Song by Nusrat Fateh Ali Khan
- Language: Punjabi
- Released: 1992
- Genre: Qawwali
- Composer: Nusrat Fateh Ali Khan
- Lyricist: Shah Hussain

= Man Atkeya Beparwah De Naal =

Qawwali performed by Nusrat Fateh Ali Khan

"Man Atkeya Beparwah De Naal" (Punjabi: من اٹکیا بے پرواہ دے نال; lit "My soul is entangled with the indifferent one”) is a Punjabi qawwali that was originally composed and performed by Ustad Nusrat Fateh Ali Khan. The lyrics were written by the 16th-century Punjabi Sufi poet and mystic Shah Hussain (1538–1599), who lived during the early Mughal era. Although Nusrat had performed live renditions of Man Atkeya Beparwah De Naal from the late 1980s onward, the official recording was released in 1992 on the album Prem Deewani, Vol. 52. Over the years, numerous artists have covered the song, including Javed Bashir and Akbar Ali for Coke Studio Pakistan Season 10, Wahdat Rameez, and Zeeshan Ali. In 2026, composer Shashwat Sachdev reimagined Nusrat's version for Aditya Dhar's Hindi film Dhurandhar: The Revenge, incorporating it into the soundtrack under the title "Destiny – Mann Atkeya", performed by Vaibhav Gupta, Shahzad Ali and Token.

== Description ==
The lyrics of Man Atkeya Beparwah De Naal express the poet's complete surrender and entanglement with the Divine Beloved, portrayed as beparwah (indifferent or carefree), a classic Islamic Sufi motif for Allah (God), who remains transcendent and self-sufficient yet irresistibly draws the lover's soul. This state of ecstatic devotion is captured in lines such as “Wasdi Hardam Mann Mere Vich, Soorat Yaar Pyare Di” (“The image of the precious beloved lives constantly within my soul”), illustrating how the divine presence permeates the lover's being, transcending worldly concerns and rendering other attachments meaningless. The Beloved is further understood, within the broader Sufi framework of the poem, as the sovereign of both worlds, this life and the hereafter, reinforcing the totalizing nature of divine love and devotion.

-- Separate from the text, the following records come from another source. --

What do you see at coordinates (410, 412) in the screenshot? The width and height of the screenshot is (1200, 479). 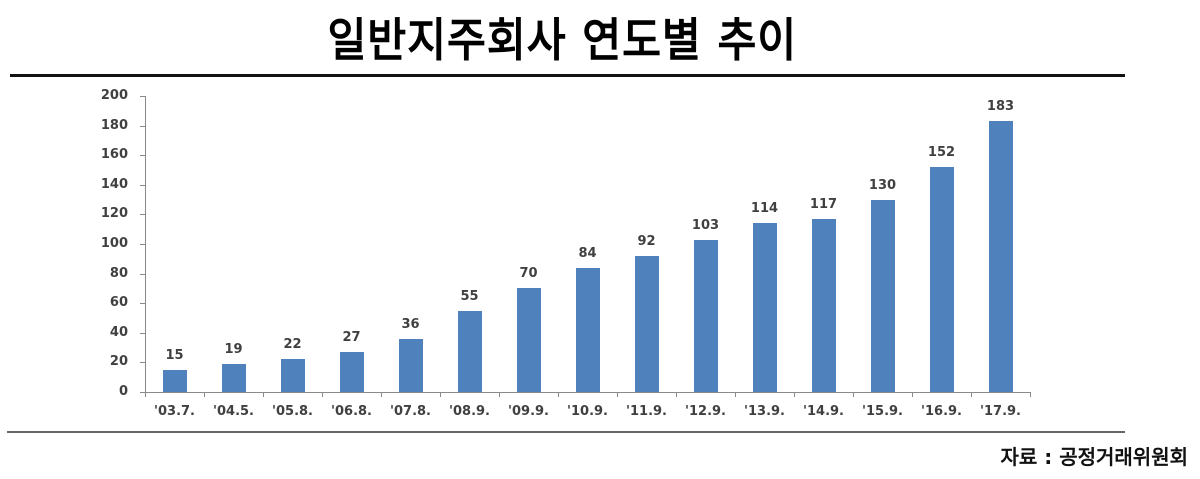 I see `x-tick-label: '07.8.` at bounding box center [410, 412].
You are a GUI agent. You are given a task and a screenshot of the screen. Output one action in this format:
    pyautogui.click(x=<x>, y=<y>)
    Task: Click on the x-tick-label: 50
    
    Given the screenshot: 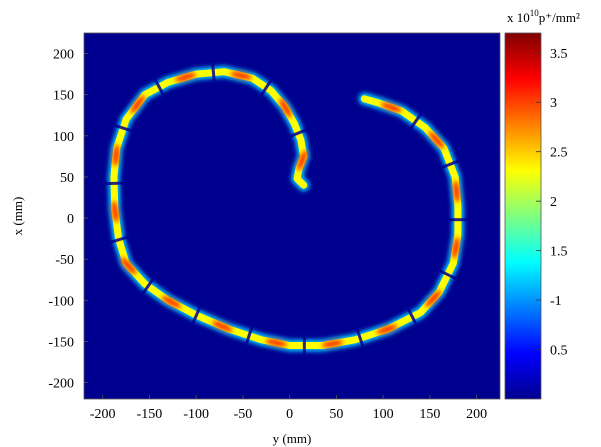 What is the action you would take?
    pyautogui.click(x=336, y=414)
    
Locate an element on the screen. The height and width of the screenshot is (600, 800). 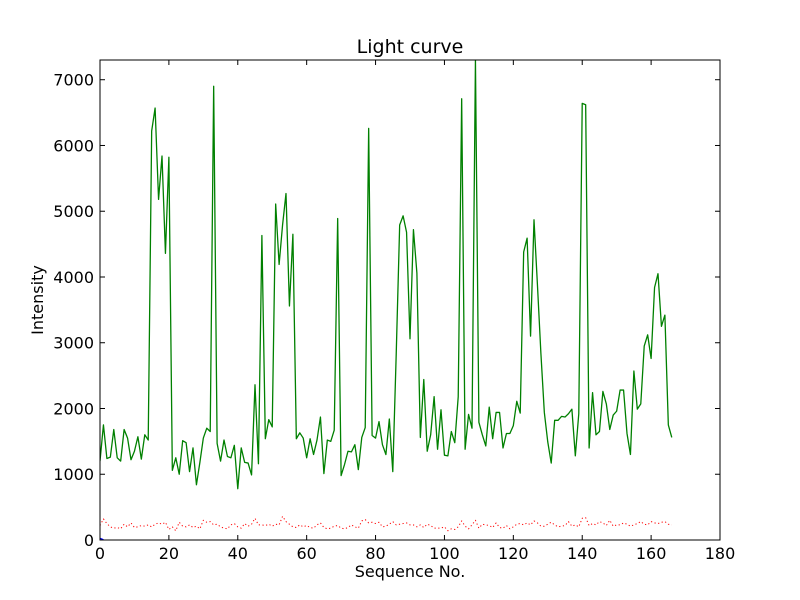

Shah Hussain embraces the role of a humble fakir (Muslim ascetic), expressing the desire for annihilation in the beloved "Kahe Hussain Fakir Numanha, Theewan Khaak Daware Di" ("Says Hussain the worthless fakir: May I become the dust at Your threshold"). This expression resonates with the Sufi concept of fana, the annihilation of the ego in the Divine. The lyrics also acknowledge the limits of formal guidance in the lines “Qazi Mullah Matti Dende, Kharay Sayane Rah Dasende, Ishq Kee Lagay Rah De Naal” (“Judges and clerics give advice; the righteous and wise elders show the way, but love has no fixed path”), emphasizing that while religious scholarship and worldly wisdom have their place, the path of all-consuming spiritual love for the divine transcends formal structures and unfolds through inner experience and grace. This resonates with the Qurʾānic emphasis on purity of intention and the well-known Prophetic saying that actions are judged by intentions, highlighting the primacy of inner sincerity over outward form. Al-Ghazali likewise argues that external acts of worship are meaningful only when animated by inner awareness and intention. The pain of separation from the Divine is poignantly expressed in “Sajan Bin Raatan Hoian Waddiyan” (“Without my beloved, the nights have become endlessly long”), evoking the restless longing that defines the lover's life. This sense of absence is central to Sufi spirituality, where separation (firaq) fuels the desire for union (wisal). Longing (shawq) is presented in classical Sufi thought as a defining feature of the mystical path, in which the pain of separation intensifies awareness of the Divine, a theme elaborated extensively by Ibn Arabi, who describes yearning as both the result of divine attraction and the means by which the lover is drawn toward union. In Nusrat Fateh Ali Khan’s rendition of Man Atkeya Beparwah De Naal, the intertwined themes of longing (shawq), annihilation (fana), and divine attraction are not merely articulated but experientially enacted, transforming the poetic text into a deeply moving prayer of mystical absorption and selfless love.